Quantum Technologies

Quantum Technologies exploit the quantum mechanical behaviour of atoms, structures, light and their interactions. While this could encompass phenomena and devices from lasers and semiconductors to superconductors and photon-counting detectors, in the current context it particularly refers to effects such as superposition, interference and entanglement that rely upon the coherence of the quantum wavefunction rather than randomized averages.

Quantum mechanics describes all objects, particles and fields in terms of wavefunctions, and quantum technologies rely upon the manipulation and measurement of these wavefunctions. Quantization refers to the way that measurements of a quantity can result in only certain values, with probabilities determined by the wavefunction. This allows a second feature of quantum technologies – that microscopic systems can be absolutely identical, eliminating the variations that with larger systems occur from one instance to another.

While the theory of the ‘mechanics’ of quantum systems – as described by the Schrödinger and Dirac equations – has been confirmed to a precision of parts in 1015, there is no theory for the mechanics of a quantum measurement, and the ‘spooky action at a distance’ that perplexed Alfred Einstein remains a puzzle.

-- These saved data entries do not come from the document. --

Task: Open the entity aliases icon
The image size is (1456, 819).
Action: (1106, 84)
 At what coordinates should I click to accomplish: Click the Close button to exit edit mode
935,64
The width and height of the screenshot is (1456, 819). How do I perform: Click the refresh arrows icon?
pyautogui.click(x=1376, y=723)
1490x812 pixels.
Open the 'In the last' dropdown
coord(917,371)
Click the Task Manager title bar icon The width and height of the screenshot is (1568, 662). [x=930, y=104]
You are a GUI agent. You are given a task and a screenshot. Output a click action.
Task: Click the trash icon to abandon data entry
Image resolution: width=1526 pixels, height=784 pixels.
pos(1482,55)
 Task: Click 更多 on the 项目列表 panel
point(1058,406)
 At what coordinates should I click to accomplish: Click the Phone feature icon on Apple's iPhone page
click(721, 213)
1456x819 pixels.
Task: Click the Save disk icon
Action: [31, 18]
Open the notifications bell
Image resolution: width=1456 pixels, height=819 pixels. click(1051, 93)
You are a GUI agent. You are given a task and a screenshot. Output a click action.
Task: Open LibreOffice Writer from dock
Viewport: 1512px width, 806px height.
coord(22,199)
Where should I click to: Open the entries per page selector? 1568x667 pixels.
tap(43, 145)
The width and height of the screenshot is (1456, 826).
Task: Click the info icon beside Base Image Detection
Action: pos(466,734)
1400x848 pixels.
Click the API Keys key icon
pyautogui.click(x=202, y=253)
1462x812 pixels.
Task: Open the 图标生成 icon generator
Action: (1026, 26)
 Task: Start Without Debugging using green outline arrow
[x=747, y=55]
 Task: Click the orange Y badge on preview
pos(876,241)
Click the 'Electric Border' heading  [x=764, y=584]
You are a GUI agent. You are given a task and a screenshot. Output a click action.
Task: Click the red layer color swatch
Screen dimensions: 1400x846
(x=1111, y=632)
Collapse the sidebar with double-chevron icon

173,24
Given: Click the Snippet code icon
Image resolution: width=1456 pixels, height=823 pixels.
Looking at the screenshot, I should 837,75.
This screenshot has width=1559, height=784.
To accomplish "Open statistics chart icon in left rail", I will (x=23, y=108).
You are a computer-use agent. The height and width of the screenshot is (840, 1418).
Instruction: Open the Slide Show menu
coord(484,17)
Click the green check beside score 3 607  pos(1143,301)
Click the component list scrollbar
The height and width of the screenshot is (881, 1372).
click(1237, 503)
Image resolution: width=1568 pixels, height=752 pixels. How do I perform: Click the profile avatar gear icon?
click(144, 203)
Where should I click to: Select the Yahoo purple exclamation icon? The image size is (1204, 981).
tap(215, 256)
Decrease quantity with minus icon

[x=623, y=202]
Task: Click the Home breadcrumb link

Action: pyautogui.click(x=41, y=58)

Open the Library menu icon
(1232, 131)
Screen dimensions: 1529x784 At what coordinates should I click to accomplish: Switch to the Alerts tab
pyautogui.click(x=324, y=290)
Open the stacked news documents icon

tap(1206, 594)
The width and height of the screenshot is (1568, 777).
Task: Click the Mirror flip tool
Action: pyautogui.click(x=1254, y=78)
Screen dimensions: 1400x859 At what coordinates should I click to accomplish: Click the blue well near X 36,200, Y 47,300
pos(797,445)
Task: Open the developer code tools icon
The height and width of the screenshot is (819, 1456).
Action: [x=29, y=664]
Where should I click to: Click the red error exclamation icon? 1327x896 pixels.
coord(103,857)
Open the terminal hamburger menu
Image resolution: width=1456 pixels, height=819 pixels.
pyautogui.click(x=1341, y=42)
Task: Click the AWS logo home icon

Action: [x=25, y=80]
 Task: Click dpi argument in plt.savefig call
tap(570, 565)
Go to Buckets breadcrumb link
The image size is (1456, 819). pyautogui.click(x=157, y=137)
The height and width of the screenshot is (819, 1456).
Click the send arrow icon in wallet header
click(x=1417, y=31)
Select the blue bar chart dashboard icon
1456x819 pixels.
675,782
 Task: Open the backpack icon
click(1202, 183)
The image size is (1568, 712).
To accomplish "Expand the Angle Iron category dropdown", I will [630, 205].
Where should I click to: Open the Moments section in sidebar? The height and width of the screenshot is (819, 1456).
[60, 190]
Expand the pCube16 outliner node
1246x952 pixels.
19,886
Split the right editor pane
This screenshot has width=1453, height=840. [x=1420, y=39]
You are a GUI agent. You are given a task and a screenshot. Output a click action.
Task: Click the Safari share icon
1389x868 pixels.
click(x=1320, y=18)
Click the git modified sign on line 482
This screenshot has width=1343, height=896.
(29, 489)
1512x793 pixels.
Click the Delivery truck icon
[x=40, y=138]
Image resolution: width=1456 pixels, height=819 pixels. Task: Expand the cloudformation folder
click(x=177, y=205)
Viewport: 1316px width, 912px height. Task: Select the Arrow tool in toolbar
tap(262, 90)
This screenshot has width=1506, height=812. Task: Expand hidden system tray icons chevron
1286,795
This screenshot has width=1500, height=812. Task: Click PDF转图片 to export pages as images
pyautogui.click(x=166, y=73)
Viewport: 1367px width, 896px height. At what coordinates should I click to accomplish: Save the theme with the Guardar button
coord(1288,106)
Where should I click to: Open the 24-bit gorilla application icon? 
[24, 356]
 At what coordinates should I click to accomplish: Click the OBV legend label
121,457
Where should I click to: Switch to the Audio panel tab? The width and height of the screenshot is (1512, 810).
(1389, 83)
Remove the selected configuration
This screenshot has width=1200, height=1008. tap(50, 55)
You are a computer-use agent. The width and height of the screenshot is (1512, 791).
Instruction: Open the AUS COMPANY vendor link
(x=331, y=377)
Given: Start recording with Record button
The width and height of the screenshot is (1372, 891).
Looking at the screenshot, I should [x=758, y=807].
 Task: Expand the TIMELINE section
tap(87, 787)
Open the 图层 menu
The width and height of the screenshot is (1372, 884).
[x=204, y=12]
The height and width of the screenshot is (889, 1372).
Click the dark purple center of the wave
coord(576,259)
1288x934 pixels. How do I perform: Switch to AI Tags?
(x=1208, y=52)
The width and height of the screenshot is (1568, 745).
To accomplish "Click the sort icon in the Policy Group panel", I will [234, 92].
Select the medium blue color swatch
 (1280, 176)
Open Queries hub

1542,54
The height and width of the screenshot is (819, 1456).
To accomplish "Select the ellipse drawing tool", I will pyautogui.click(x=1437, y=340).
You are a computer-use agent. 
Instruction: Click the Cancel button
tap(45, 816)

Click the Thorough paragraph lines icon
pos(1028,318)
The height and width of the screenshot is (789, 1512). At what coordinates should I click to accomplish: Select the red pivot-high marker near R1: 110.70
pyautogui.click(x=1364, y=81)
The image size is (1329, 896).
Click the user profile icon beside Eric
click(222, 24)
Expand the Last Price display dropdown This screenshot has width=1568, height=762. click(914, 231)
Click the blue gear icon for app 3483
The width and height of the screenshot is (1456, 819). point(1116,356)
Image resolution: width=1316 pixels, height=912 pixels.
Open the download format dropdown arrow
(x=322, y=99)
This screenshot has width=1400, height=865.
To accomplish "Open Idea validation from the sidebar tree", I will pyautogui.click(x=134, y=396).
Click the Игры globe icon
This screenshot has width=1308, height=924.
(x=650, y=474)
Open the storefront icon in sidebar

Happily, our understanding of the mechanics is more than enough to understand the phenomena behind quantum technologies for sensing, timing, imaging, computing and communication.

Quantum Technology is about exploiting quantum mechanics for practical applications: making computers more powerful by intrinsically parallel processing; making inertial and external field sensors (acceleration, rotation, gravity, gravity gradient, magnetic field, electromagnetic field) more sensitive and stable; putting miniature atomic clocks into every cellphone base station and even every phone and vehicle for improved navigation and bandwidth; providing long-distance encrypted communications that can’t be intercepted without alerting the users.

Making these Quantum Technologies a practical reality requires not only a knowledge and understanding of quantum mechanical phenomena but the design and construction of quantum components, development of fabrication techniques and processes, assembly to form devices and systems, protocol and software development, practical trials and evaluation, and engineering for a range of user applications. The EPSRC CDT in Quantum Technology Engineering draws upon Southampton’s Schools of Physics & Astronomy, Chemistry, Electronics & Computer Science and Engineering, Optoelectronics Research Centre, Institute of Sound & Vibration Research and National Oceanography Centre Southampton to provide research and training across all these areas of expertise.